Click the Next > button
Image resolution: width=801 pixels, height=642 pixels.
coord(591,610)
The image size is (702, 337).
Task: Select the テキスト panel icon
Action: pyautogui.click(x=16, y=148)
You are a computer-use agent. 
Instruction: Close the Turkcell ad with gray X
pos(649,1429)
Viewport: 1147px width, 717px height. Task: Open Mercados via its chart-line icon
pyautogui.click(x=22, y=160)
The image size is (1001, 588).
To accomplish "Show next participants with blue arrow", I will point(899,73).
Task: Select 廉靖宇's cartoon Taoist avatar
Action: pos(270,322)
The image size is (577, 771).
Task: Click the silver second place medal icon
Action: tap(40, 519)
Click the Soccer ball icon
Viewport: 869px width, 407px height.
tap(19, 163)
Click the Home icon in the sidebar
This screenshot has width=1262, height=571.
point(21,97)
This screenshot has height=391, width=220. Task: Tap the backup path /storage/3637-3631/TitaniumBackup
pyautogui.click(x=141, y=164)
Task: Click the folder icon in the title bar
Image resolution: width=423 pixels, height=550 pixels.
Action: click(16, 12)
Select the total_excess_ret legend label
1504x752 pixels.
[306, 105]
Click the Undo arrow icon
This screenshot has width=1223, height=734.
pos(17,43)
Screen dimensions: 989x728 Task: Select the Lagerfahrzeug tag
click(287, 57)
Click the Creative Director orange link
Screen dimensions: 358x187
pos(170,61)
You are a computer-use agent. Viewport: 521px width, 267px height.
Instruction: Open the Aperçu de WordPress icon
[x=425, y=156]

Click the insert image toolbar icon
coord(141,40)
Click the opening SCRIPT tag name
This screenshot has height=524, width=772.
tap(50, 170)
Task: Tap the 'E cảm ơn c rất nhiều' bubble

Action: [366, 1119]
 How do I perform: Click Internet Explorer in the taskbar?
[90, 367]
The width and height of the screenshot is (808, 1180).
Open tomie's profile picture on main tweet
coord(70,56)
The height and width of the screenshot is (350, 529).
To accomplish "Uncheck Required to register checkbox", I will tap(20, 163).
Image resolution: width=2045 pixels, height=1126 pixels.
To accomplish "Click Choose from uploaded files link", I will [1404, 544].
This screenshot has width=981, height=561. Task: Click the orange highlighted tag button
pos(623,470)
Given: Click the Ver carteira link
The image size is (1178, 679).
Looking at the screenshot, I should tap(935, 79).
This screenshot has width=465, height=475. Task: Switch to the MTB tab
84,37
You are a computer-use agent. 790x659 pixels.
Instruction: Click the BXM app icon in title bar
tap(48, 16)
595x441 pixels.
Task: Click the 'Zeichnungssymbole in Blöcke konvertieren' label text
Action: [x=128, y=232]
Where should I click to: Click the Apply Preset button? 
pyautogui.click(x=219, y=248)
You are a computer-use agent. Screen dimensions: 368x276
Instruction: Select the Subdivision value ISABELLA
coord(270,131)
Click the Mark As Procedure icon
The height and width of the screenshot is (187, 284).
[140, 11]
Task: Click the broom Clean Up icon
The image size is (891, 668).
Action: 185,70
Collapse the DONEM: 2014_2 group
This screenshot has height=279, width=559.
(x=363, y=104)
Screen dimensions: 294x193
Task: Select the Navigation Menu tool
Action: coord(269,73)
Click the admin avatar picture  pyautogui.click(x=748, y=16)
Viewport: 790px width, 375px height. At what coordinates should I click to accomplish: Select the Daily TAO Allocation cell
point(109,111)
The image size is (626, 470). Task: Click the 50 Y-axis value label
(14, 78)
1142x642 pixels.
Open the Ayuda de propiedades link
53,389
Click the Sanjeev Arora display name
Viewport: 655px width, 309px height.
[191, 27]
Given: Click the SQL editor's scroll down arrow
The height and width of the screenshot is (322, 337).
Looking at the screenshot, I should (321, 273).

• What is needed
Please count the lines of the material above that contain the string "point", matching case exactly. Reply with the number alone.

• Written reply
3